Vincent Van Gogh
Dutch, 1853 - 1890 (active France)
Shelter on Montmartre, 1886
oil on canvas
14 x 10 3/4 in.
Fine Arts Museums of San Francisco,
Bequest of Frederick J. Hellman
Van Gogh - Self-Portrait, Autumn 1886
“In Antwerp I did not even know what the Impressionists were, now I have seen them and though not being one of the club, yet I have much admired certain Impressionist pictures – Degas, nude figure – Claude Monet, landscape. And now for what regards what I myself have been doing, I have made a series of color studies in painting simply flowers, seeking oppositions of blue with orange, red and green, yellow and violet, seeking the broken and neutral tones to harmonize brutal extremes. Trying to render intense color and not grey harmony.” - Letter to Horace Mann Livens, September or October 1886
This watercolor, "Path in Montmartre with Sunflowers", is a fresh, sunny landscape, where a single sunflower, however insignificant in the context of the total composition, still attracts attention as the only warm yellow note. It clearly was the first study for "Shelter on Montmartre". - Jan Hulsker, The New Complete Van Gogh, Amsterdam: J. M. Meulenhoff, 1996, 288
COMMENTS
Vincent had time to accustom himself to the modern painting that Theo liked so much but which rather shocked him when he first arrived in Paris. “People have heard of the Impressionists, they have great expectations of them . . . and when they see them for the first time they’re bitterly, bitterly disappointed and find them careless, ugly, badly painted, badly drawn, bad in color, everything that’s miserable”. All the same, he realized that he would have to conform if he was to count for anything, or as he later put it: “It’s as necessary now to pass through Impressionism properly as it once was to go through a Paris studio”. Since his way of painting did not have very much in common with the latest developments, it is not surprising that at first he sought refuge in the oeuvre of an artist who had one foot in the first half of the nineteenth century and the other in the second half: Adolphe Monticelli, a little-known Provencal artist, who worked with bold colors but, unlike the Impressionists, painted on dark wooden panels, which made his colors far more sunken than the new generation’s. His multicolored works were reminiscent of the colored tissues that van Gogh liked so much, and his “single flow of impasto” was something to be jealous of.

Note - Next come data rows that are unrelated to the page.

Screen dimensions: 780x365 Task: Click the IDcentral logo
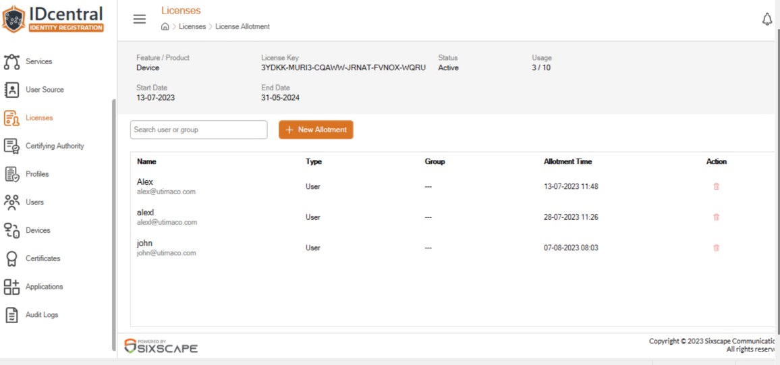(53, 20)
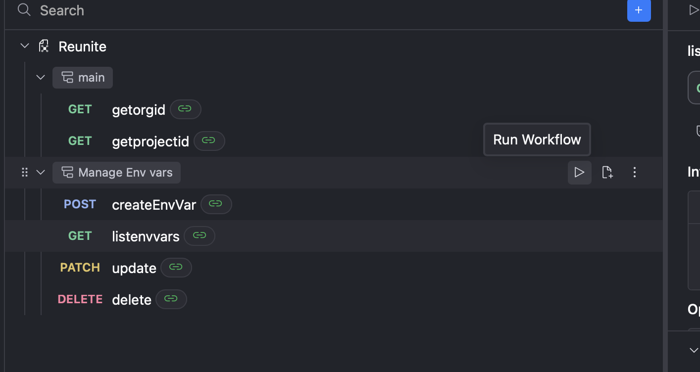Click the link icon next to getorgid
The width and height of the screenshot is (700, 372).
click(x=185, y=109)
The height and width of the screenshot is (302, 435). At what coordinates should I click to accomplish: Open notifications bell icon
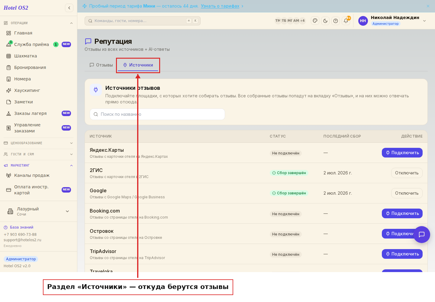click(346, 21)
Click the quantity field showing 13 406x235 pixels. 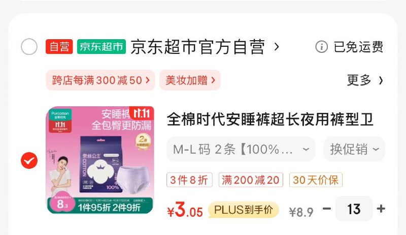(x=354, y=209)
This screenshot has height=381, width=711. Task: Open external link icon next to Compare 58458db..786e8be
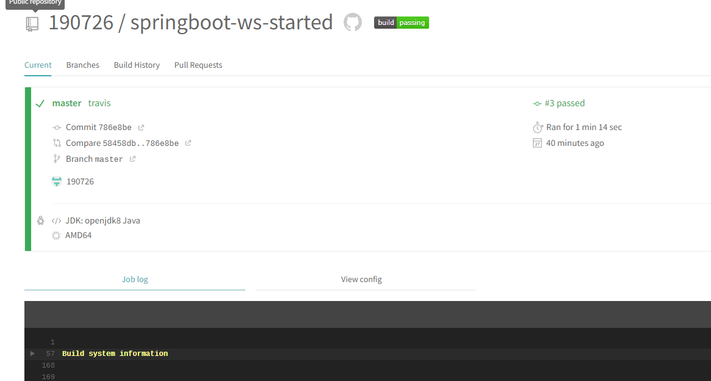coord(188,143)
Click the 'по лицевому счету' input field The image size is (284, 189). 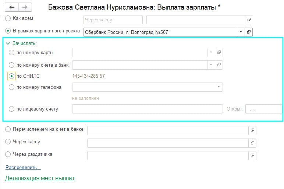pyautogui.click(x=147, y=109)
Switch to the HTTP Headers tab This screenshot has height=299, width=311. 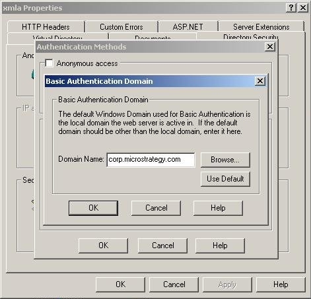(46, 27)
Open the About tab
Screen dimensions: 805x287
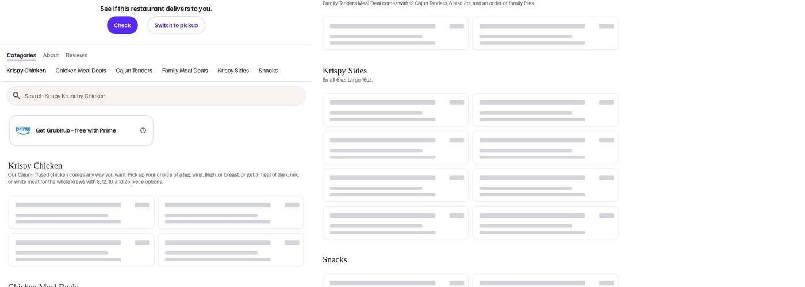click(x=51, y=55)
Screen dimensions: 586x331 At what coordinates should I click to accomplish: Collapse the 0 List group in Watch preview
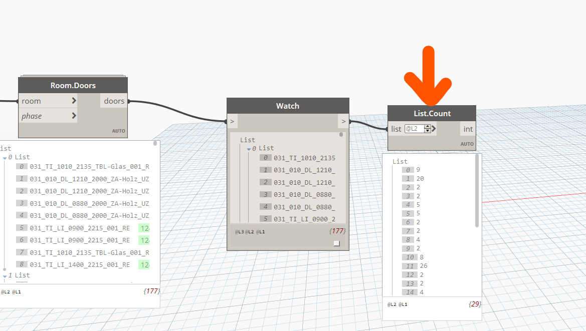pos(248,148)
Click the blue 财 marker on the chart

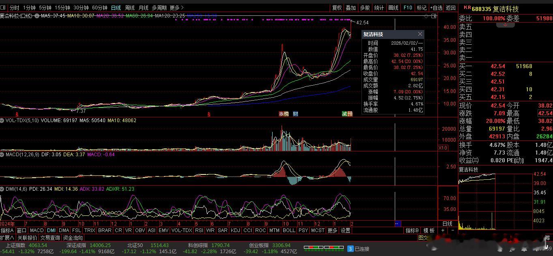[x=295, y=114]
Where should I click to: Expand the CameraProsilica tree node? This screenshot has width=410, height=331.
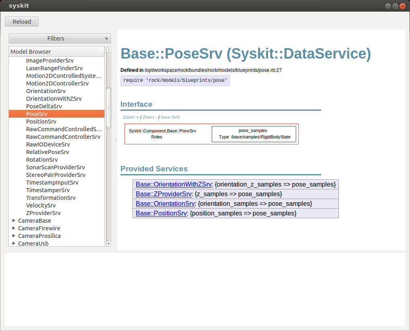tap(14, 236)
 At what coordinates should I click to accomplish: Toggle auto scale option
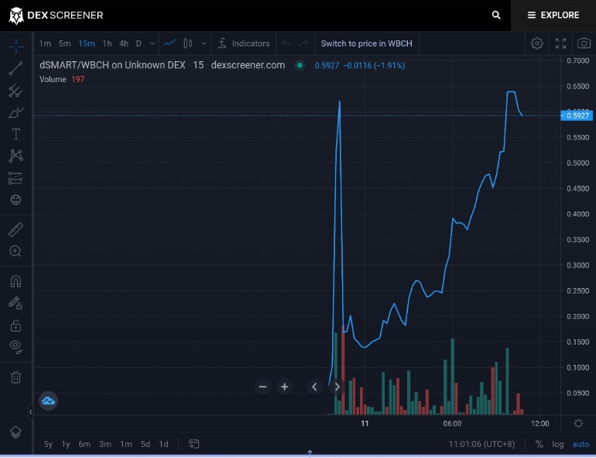tap(581, 444)
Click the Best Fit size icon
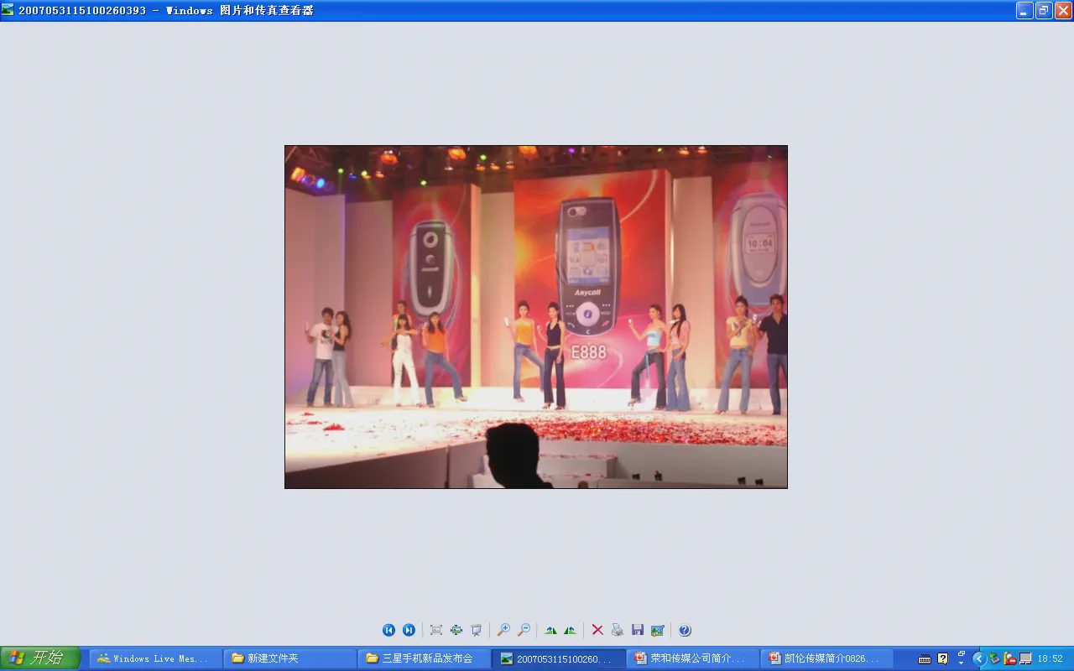1074x671 pixels. 436,630
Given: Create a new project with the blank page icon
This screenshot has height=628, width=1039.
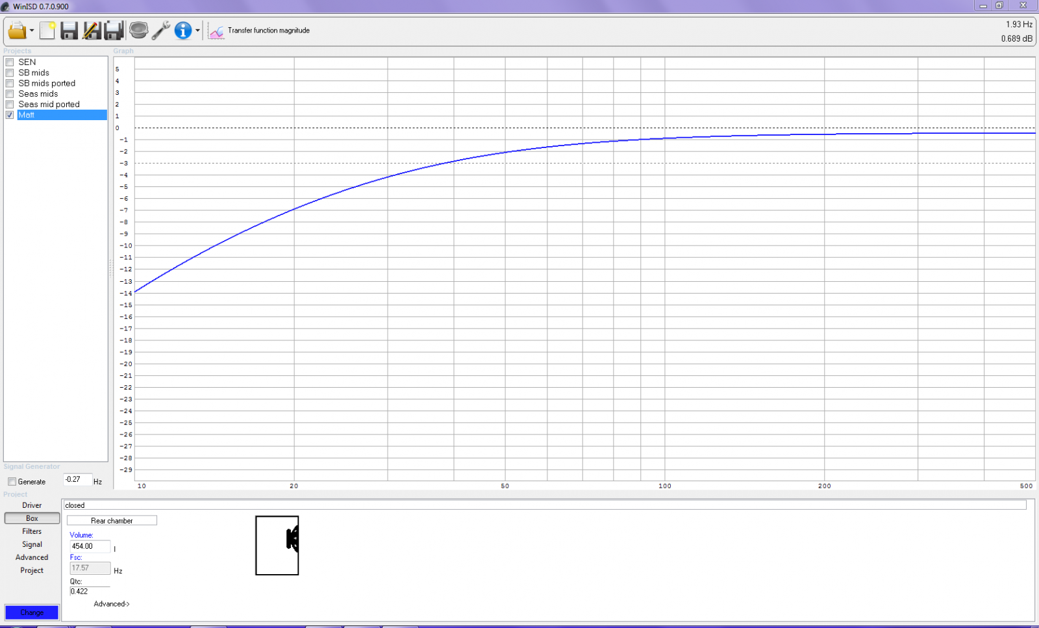Looking at the screenshot, I should [47, 31].
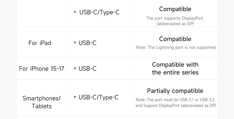Click 'USB-C' text in the iPhone row
Screen dimensions: 234x119
click(88, 69)
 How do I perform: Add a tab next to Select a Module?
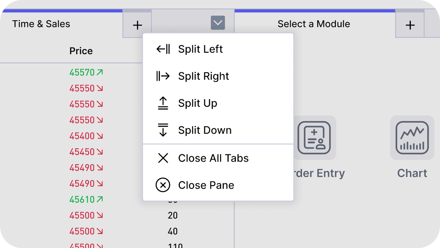(410, 25)
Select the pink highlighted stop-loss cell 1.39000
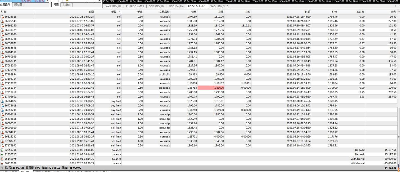This screenshot has height=172, width=400. tap(211, 88)
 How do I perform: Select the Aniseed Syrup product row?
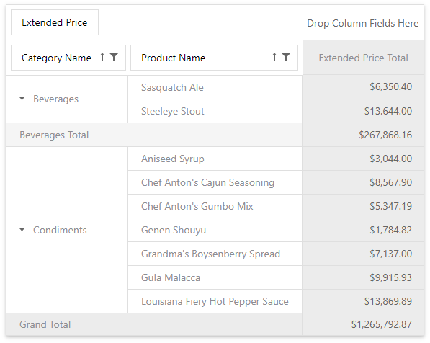pyautogui.click(x=215, y=159)
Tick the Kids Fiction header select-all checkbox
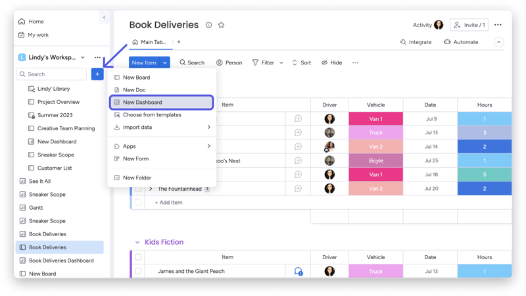This screenshot has height=296, width=526. click(x=138, y=257)
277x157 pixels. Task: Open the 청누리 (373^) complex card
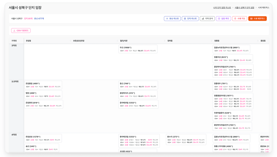tap(186, 138)
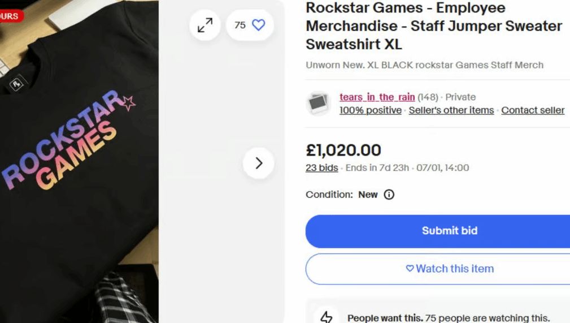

Thanks to Monticelli’s example, van Gogh learned how to be far more abstract in his touches of color than he had ever been in his Dutch period. His work became far less detailed and descriptive, but although he made great progress as a colorist, and admitted shortly afterward that he even admired “certain Impressionist pictures—Degas, nude figure—Claude Monet, landscape,” he still did not belong to their “club” by the autumn of 1886. Or to put it another way, he was still building up his scenes on the basis of values and chiaroscuro, and not with color intensity, as the Neo-Impressionists claimed to do, nor did he use lightly primed canvases in order to achieve luminosity, as the classic Impressionists had done.
- Timothy J. Standring, Becoming van Gogh, Denver Art Museum, 2012, 34-35
SBMA CURATORIAL LABELS
The bustling suburb of Montmartre, where Van Gogh lived in his brother Theo’s apartment, had not yet been entirely annexed into the rapidly expanding city of Paris. The neighborhood included all the necessities for bohemian existence, including paint shops, artists’ studios, cafés, brothels, and entertainment spots. More often than not, Vincent still sought out more rural motifs such as this one, a small shed near an old farmhouse, located on the relatively undeveloped northwest side of the hill. Here we see clear evidence of Van Gogh’s assimilation of Impressionism in the sketch-like brushwork, applied to take full advantage of the contrast created by the complementary hues of blues and oranges.